→ **Task to carry out**
In the data that follows, find each line containing "name" and copy it.

Stored items from a collection:

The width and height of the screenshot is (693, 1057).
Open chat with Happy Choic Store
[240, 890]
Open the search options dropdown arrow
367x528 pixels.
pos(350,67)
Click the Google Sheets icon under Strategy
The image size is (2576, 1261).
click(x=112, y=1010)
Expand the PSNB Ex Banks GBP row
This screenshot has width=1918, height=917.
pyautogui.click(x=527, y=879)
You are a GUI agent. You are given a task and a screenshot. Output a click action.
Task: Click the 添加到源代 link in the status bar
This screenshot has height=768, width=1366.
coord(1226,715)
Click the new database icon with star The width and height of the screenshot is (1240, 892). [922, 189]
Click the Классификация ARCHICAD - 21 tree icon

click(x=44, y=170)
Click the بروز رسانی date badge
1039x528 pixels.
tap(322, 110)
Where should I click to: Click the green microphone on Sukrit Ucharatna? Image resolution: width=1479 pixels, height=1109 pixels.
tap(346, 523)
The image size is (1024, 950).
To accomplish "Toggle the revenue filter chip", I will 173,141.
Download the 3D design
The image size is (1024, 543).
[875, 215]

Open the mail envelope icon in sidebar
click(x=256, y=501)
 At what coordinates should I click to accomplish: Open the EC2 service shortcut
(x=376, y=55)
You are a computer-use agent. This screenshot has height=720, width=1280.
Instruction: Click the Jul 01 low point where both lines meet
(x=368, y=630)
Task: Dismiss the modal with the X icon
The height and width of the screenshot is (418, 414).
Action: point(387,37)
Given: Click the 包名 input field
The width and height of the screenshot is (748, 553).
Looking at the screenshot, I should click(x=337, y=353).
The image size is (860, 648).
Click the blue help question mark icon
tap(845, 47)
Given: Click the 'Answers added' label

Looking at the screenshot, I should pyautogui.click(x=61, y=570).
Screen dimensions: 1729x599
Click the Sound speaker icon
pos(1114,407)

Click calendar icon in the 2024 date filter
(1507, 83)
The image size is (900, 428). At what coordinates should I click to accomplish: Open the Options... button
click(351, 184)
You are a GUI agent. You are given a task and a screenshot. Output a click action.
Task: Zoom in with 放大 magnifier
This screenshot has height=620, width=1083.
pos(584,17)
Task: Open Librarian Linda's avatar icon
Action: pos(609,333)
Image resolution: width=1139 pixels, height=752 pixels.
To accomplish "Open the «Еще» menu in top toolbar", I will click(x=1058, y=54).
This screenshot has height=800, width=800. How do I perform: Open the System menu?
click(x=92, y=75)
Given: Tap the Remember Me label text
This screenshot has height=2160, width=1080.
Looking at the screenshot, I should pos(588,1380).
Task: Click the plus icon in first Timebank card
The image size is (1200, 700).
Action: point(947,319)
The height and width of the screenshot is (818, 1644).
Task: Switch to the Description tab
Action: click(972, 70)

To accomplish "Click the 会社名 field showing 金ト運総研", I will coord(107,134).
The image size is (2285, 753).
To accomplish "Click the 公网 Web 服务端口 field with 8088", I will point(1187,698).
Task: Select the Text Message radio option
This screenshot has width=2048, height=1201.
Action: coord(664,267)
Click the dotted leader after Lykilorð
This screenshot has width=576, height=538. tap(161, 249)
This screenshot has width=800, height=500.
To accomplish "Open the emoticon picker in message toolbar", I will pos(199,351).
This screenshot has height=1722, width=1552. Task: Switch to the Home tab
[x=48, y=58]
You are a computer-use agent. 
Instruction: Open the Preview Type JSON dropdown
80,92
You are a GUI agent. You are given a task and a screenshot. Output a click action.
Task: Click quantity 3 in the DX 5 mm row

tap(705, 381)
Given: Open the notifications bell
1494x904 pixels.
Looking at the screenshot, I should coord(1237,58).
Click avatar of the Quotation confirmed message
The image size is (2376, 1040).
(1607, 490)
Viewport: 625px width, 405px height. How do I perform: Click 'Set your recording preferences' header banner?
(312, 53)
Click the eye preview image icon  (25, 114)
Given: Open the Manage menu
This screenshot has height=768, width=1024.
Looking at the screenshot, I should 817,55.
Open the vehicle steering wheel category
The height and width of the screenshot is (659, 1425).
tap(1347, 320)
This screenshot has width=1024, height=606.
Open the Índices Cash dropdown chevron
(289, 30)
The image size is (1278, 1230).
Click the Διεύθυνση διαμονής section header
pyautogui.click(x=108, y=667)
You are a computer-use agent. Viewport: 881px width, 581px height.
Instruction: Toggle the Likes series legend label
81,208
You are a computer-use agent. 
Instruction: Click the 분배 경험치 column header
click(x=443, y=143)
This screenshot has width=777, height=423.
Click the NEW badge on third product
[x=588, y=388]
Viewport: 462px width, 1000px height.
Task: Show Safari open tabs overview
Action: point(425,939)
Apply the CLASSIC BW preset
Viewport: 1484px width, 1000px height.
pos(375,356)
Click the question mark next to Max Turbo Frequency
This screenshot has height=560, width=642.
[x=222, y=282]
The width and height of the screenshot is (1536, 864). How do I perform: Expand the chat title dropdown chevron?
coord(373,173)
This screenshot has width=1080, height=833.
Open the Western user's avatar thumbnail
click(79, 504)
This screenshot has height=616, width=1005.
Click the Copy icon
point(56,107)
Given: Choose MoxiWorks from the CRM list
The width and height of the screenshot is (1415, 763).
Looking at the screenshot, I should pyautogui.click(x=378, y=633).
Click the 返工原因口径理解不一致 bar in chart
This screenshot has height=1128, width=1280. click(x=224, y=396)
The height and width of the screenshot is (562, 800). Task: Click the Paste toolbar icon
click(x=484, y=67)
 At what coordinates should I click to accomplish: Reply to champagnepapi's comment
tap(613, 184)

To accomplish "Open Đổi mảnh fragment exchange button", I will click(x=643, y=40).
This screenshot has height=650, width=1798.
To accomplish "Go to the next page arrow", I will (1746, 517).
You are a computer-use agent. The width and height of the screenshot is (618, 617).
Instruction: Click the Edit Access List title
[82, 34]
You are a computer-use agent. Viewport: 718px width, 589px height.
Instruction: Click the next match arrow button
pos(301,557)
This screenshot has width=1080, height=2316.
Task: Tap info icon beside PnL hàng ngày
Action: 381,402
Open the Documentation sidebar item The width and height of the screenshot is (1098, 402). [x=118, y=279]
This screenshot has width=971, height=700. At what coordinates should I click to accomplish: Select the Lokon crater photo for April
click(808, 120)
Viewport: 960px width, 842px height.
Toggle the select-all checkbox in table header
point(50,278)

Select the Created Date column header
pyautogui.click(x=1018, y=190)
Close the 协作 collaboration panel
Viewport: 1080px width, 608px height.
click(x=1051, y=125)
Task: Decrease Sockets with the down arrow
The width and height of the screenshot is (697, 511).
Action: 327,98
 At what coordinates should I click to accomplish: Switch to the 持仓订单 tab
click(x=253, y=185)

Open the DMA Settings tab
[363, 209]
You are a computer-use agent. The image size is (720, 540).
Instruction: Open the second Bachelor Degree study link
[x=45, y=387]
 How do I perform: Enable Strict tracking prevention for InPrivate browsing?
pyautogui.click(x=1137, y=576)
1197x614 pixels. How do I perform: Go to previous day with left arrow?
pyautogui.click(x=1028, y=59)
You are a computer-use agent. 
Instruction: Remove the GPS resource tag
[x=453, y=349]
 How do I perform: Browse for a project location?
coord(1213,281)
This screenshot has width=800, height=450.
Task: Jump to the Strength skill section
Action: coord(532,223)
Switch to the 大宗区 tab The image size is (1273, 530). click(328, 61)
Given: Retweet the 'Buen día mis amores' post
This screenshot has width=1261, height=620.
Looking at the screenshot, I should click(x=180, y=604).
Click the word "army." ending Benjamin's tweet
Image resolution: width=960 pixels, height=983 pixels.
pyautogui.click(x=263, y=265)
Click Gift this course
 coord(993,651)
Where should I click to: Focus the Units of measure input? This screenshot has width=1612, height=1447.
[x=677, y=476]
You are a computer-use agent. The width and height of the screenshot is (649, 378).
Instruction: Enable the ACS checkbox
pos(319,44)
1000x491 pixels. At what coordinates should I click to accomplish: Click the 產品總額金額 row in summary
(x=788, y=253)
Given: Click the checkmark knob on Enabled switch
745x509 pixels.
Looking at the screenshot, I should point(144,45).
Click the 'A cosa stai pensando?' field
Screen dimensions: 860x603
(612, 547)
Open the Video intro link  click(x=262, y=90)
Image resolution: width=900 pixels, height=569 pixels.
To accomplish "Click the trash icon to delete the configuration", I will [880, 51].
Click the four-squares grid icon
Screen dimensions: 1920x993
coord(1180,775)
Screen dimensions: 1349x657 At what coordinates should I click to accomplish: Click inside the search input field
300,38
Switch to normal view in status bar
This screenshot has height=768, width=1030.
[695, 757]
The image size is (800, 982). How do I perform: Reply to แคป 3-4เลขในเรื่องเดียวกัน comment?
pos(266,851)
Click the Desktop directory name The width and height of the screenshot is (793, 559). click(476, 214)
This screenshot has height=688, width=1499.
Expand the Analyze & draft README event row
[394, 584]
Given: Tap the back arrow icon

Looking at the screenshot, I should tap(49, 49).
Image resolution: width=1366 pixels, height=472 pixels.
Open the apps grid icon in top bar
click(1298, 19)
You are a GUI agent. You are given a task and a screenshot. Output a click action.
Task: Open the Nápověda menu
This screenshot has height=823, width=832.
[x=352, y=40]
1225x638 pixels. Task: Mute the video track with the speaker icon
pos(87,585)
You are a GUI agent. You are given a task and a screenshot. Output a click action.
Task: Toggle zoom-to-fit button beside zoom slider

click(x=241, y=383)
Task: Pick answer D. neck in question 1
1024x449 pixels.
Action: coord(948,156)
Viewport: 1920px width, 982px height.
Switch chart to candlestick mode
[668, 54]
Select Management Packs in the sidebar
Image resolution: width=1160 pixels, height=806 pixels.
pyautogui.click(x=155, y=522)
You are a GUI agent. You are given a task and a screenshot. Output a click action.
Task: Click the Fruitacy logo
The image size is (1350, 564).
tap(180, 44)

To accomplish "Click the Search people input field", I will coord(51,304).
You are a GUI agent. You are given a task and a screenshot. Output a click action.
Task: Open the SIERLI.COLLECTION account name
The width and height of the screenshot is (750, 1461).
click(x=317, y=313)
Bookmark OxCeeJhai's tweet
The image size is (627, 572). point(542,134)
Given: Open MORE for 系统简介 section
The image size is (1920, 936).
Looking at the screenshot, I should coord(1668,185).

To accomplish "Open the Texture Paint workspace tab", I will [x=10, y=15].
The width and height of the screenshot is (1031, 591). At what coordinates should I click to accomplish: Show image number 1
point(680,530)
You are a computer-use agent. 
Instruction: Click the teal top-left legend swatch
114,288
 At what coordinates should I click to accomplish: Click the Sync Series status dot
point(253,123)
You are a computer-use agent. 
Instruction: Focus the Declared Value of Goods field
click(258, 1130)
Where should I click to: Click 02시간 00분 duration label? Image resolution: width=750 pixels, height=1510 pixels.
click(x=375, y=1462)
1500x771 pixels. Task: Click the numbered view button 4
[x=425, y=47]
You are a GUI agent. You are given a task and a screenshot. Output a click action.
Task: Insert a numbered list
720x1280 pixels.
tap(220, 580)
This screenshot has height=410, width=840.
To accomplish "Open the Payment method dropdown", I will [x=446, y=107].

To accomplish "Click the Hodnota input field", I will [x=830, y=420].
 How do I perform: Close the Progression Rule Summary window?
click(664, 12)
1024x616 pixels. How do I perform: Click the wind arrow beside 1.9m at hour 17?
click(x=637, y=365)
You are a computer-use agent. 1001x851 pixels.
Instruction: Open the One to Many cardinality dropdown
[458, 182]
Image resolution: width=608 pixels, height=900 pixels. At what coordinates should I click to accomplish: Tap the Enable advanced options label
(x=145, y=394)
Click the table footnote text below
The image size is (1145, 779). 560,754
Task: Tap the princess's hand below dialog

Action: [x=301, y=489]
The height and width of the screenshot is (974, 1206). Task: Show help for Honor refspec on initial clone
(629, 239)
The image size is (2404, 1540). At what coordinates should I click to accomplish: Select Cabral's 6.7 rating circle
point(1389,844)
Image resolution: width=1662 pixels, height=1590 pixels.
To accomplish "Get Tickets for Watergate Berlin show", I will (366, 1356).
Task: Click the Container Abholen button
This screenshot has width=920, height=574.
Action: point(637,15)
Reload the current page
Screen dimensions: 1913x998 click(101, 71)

→ **Answer area**
Click the Desktop directory name The width and height of the screenshot is (793, 559). click(476, 214)
Task: Open the SIERLI.COLLECTION account name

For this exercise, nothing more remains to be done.